● **ZADANIE DO WYKONANIA**
Proszę sformatować jako listę numerowaną tylko wiersze od tego, który zawiera „Tap the green Pie result bar”, do tego, który zawiera „pyautogui.click(x=70, y=327)”, włącznie. Puste wiersze pomiń.

● **WIERSZE**

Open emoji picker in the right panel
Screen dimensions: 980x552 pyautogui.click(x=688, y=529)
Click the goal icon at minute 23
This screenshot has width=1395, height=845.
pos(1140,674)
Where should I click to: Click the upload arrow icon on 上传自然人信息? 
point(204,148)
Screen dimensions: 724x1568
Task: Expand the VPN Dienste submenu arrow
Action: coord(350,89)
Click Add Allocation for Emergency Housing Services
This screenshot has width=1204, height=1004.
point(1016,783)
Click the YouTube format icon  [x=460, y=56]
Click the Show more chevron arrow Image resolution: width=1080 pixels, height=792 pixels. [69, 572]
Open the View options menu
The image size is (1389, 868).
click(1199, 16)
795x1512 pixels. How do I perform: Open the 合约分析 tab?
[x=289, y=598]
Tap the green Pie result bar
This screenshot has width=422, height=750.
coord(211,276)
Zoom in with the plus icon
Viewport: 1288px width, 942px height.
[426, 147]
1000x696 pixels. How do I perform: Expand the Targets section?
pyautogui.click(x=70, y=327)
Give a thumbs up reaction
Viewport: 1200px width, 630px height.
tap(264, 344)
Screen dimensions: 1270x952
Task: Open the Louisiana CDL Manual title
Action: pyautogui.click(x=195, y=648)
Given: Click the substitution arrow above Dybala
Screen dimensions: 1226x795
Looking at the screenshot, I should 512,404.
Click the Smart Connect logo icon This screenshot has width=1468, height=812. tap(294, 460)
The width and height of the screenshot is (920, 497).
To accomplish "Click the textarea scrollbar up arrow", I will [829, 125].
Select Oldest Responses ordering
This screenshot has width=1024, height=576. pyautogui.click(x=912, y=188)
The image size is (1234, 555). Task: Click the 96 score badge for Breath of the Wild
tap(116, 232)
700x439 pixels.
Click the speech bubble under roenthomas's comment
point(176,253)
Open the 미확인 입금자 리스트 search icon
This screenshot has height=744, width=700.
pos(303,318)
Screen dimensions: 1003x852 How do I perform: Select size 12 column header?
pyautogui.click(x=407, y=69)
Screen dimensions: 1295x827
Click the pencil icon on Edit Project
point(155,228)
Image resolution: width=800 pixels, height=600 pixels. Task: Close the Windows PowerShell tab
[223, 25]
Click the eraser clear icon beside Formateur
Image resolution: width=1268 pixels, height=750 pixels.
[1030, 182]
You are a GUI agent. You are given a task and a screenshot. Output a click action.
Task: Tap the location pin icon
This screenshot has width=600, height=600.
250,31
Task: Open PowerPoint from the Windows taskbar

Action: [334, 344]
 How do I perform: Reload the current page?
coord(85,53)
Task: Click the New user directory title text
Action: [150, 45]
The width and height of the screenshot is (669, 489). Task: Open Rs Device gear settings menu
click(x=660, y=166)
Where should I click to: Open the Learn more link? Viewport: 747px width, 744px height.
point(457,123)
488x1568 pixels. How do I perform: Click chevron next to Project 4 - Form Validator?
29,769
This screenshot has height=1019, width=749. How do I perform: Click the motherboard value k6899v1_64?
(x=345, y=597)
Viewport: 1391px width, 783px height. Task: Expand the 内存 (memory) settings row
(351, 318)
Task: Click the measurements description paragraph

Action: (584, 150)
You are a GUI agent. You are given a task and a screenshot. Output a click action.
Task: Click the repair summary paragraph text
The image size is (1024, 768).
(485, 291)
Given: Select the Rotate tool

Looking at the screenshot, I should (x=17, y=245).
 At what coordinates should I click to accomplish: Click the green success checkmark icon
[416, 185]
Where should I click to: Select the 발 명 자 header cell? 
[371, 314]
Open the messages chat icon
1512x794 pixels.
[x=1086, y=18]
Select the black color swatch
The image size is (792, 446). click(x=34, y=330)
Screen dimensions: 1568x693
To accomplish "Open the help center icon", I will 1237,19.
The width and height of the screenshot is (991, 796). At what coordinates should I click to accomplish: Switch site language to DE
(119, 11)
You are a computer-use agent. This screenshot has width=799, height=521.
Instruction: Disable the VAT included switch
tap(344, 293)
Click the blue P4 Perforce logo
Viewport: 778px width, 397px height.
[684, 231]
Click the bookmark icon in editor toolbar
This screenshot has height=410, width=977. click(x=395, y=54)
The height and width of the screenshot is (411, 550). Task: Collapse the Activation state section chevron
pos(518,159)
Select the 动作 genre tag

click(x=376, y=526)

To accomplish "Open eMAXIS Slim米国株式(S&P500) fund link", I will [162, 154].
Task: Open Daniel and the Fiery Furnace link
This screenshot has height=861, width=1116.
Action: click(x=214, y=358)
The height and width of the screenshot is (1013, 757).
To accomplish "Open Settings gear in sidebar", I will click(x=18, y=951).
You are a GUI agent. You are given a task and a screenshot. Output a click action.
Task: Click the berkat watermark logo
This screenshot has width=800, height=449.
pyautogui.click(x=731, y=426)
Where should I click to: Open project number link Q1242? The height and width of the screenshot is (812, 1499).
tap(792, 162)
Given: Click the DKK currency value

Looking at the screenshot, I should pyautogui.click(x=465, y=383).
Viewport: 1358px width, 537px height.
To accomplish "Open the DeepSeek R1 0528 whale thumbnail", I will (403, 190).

● **OCZEKIWANA ODPOWIEDŹ**
1. Tap the green Pie result bar
2. This screenshot has width=422, height=750.
3. coord(211,276)
4. Zoom in with the plus icon
5. Viewport: 1288px width, 942px height.
6. [426, 147]
7. 1000x696 pixels. How do I perform: Expand the Targets section?
8. pyautogui.click(x=70, y=327)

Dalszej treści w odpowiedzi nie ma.